=== PROBLEM DETAILS ===
Your answer should hold only the lines from the one with "The height and" through the end of the records, repeated exactly and minus any pictures.

*** RECORDS FOR THE TASK ***

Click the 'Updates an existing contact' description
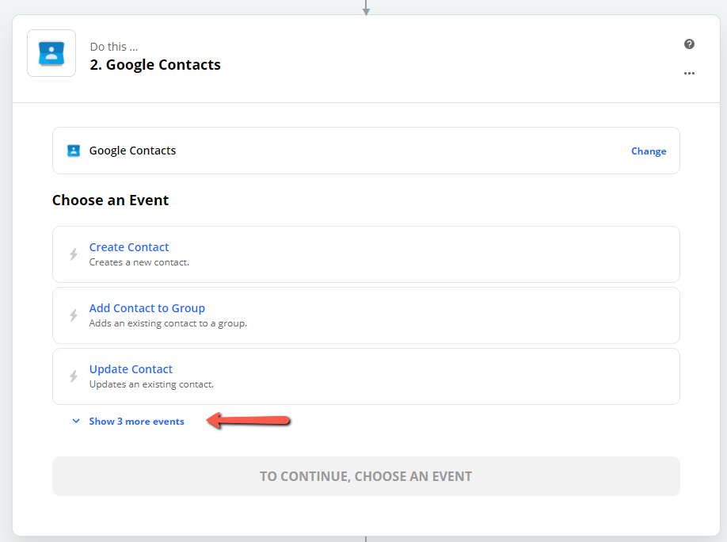 [151, 384]
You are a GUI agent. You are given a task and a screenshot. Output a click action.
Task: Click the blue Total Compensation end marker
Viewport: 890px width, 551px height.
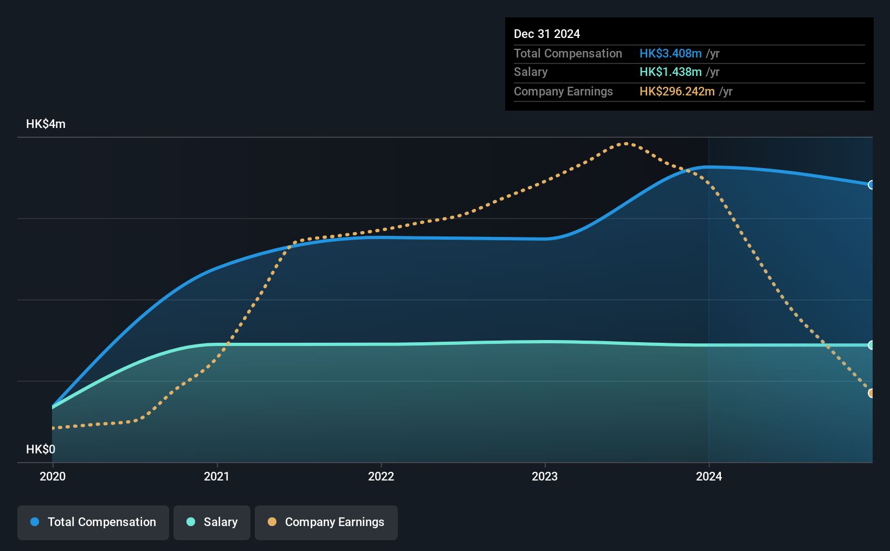tap(871, 185)
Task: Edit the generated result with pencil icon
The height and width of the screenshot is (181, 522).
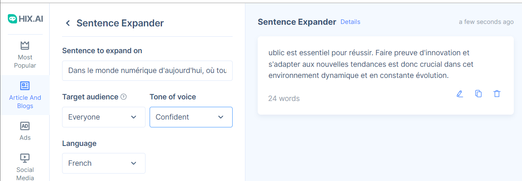Action: click(460, 94)
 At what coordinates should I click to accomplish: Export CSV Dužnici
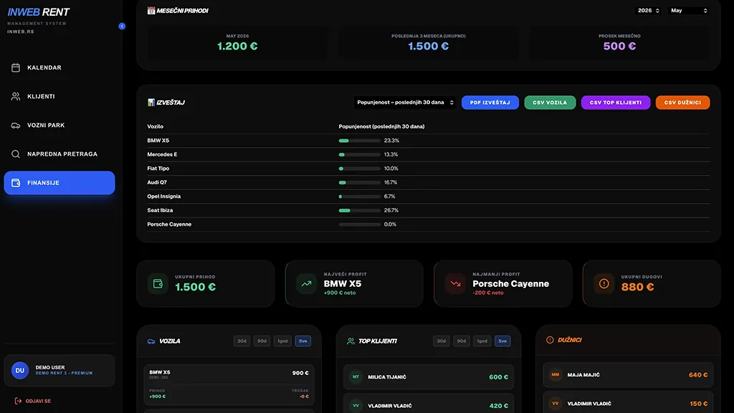(682, 103)

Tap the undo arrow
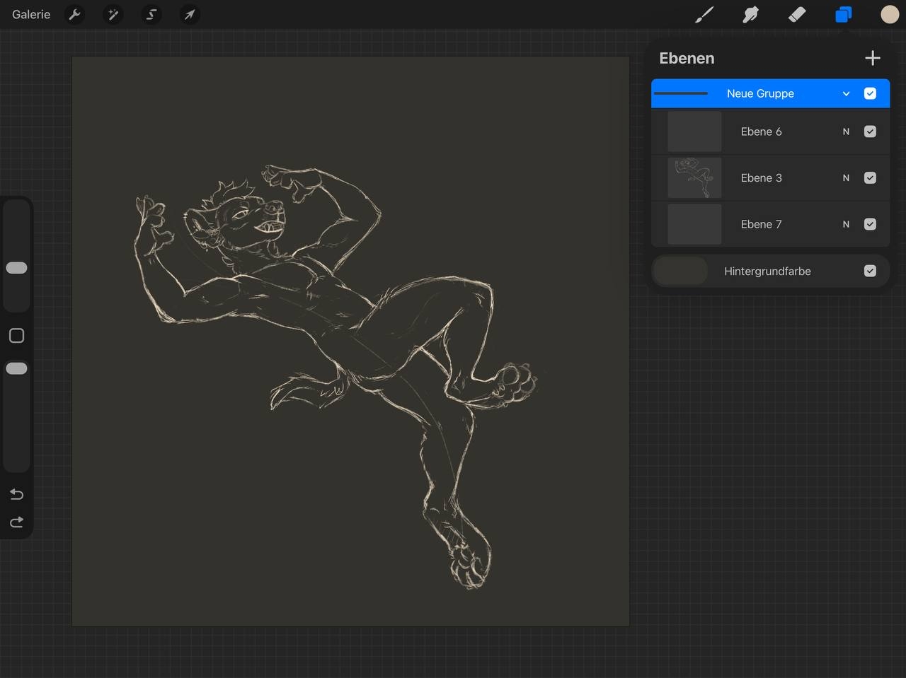(16, 494)
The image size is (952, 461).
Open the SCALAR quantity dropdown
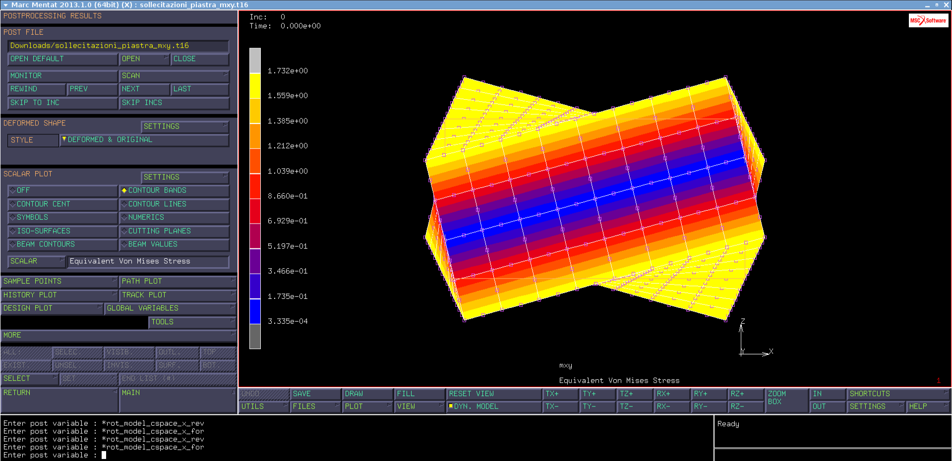tap(36, 261)
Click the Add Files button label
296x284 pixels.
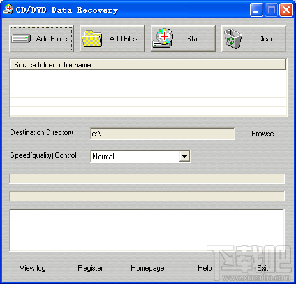[123, 39]
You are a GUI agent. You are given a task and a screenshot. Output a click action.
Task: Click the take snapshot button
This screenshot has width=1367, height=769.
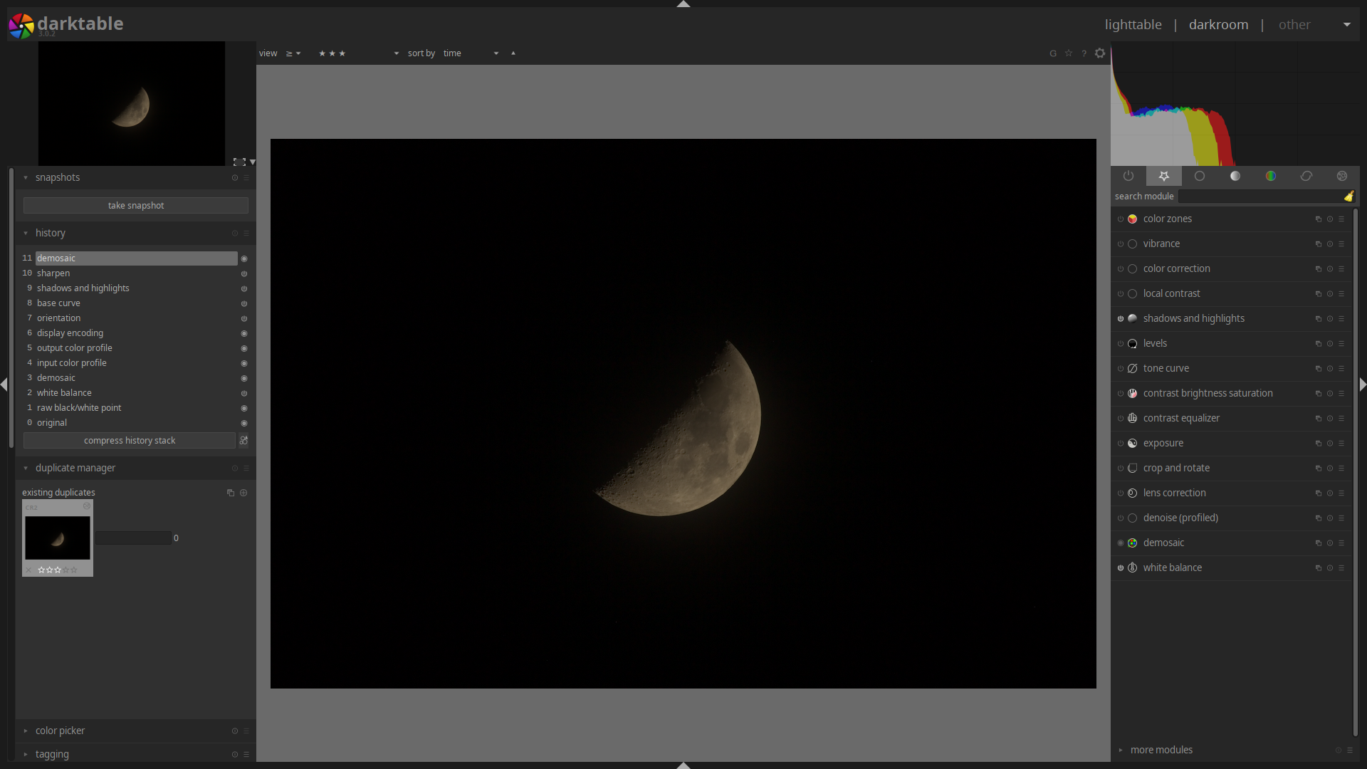click(x=135, y=204)
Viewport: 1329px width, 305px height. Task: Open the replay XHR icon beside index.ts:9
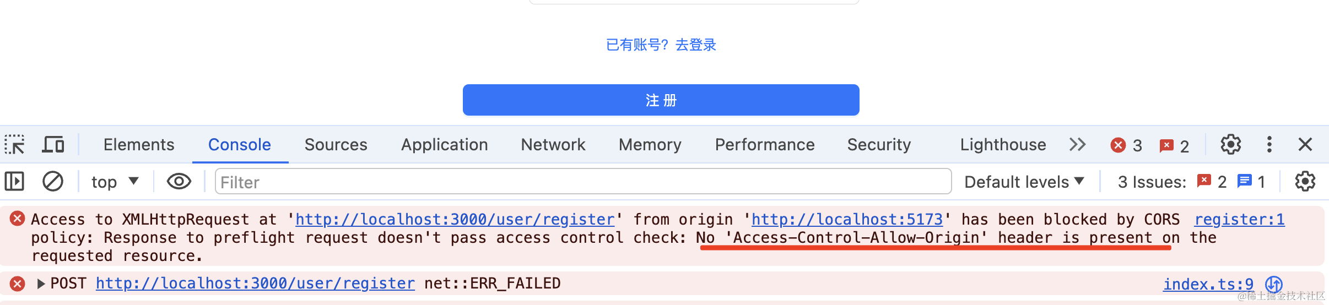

*** End of RECORDS FOR THE TASK ***

=== THE COMPLETED TASK ===
The height and width of the screenshot is (181, 522).
Action: click(460, 94)
 At what coordinates should I click to accomplish: Export CSV Dužnici
(682, 103)

Tap the undo arrow
(16, 494)
The image size is (952, 461).
Open the SCALAR quantity dropdown
tap(36, 261)
Click the Add Files button label
296x284 pixels.
[123, 39]
You are a GUI agent. You are given a task and a screenshot. Output a click action.
Task: Click the take snapshot button
This screenshot has width=1367, height=769.
click(x=135, y=204)
Viewport: 1329px width, 305px height. Task: Open the replay XHR icon beside index.ts:9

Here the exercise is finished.